- Task instructions
Please retype the data that follows, starting at the line containing "Tüm Şiirler (324, 536)" and stopping after the last line.

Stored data
────
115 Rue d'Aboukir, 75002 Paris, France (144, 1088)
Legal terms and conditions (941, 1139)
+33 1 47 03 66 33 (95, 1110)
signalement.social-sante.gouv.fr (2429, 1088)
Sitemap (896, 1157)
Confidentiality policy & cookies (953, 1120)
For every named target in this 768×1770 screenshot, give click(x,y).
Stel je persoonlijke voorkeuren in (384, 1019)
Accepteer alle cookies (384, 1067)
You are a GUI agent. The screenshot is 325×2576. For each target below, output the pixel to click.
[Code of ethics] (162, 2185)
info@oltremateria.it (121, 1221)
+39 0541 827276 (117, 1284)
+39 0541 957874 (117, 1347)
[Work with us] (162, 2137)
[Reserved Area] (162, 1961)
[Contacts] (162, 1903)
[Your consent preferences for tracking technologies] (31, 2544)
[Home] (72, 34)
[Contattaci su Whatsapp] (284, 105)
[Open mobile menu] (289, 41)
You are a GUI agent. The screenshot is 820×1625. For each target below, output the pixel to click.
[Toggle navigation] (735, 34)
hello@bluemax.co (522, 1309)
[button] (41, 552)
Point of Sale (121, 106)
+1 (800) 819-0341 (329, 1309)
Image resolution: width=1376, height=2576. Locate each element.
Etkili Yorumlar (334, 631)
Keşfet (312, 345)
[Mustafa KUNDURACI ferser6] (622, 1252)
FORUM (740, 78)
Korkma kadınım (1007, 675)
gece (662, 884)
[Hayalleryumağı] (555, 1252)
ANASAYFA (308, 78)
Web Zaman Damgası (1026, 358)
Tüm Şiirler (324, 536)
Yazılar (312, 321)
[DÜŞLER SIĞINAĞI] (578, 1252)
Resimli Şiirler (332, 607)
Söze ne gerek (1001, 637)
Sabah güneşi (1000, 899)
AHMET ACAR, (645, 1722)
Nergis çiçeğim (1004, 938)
────
- Task solution
Tüm Şiirler (324, 536)
Yazılar (312, 321)
[DÜŞLER SIĞINAĞI] (578, 1252)
Resimli Şiirler (332, 607)
Söze ne gerek (1001, 637)
Sabah güneşi (1000, 899)
AHMET ACAR, (645, 1722)
Nergis çiçeğim (1004, 938)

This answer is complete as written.